Within this context, UNODC released today a valuable new tool to support global efforts in preventing violent extremism and inform policy and development and practice in this field. Recognizing the role of education and skills training as a vital resource in this area, it draws on the role of sport for peace and development and its potential as a tool for prevention of violence and crime to offer a space for learning, promote mutual understanding and a sense of belonging.
The newly released Technical Guide on Preventing Violent Extremism through Sport, developed in consultation with international experts and other UN entities including UNESCO and UNDESA, provides comprehensive guidance on how sport and sport-based programmes can be effectively used to prevent violent extremism and form part of comprehensive responses and interventions that aim to engage young people. It provides practical guidance on policy development, programme design, implementation, monitoring and evaluation of sport-based interventions and tips for facilitators and other practitioners. Interwoven through the Guide are five areas of intervention considered key to predict youth resilience and empowerment through sport: safe spaces, social inclusion, empowerment, education and resilience.

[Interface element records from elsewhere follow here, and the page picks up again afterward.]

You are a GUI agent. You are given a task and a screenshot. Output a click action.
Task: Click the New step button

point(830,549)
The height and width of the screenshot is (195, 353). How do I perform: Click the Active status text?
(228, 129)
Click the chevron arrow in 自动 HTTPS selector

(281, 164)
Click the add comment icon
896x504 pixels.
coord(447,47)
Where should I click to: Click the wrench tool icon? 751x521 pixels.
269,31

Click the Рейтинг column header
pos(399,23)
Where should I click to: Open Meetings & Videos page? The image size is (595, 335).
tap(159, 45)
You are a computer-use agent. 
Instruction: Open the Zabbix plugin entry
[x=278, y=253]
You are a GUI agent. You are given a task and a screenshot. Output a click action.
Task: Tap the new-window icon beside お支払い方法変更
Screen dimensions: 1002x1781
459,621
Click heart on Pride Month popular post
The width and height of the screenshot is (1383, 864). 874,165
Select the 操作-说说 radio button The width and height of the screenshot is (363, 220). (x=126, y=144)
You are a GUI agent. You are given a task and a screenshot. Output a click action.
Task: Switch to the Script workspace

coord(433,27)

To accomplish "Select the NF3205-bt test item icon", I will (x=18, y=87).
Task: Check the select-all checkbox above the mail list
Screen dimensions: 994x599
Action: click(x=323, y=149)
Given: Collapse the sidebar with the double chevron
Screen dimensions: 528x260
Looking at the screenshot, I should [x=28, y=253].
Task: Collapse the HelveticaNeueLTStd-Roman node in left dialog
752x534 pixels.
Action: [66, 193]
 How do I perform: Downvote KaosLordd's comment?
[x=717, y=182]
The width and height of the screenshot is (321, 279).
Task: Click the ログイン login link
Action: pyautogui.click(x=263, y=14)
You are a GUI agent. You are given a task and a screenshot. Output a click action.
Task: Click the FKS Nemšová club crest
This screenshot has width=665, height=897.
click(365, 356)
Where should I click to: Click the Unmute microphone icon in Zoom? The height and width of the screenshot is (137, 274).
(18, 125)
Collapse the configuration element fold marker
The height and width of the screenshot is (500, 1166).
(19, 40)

The Guide is the latest in a range of tools developed by UNODC as part of the Doha Declaration Global Programme, aimed at fostering the use of sport and sport-based learning for youth crime and violence prevention. To mark its release, a virtual event was held today with the participation of over 250 Government representatives, experts, and practitioners from all around the world. Further guidance for sport coaches and trainers and an e-learning course on sport and the prevention of violent extremism, will be published later this year.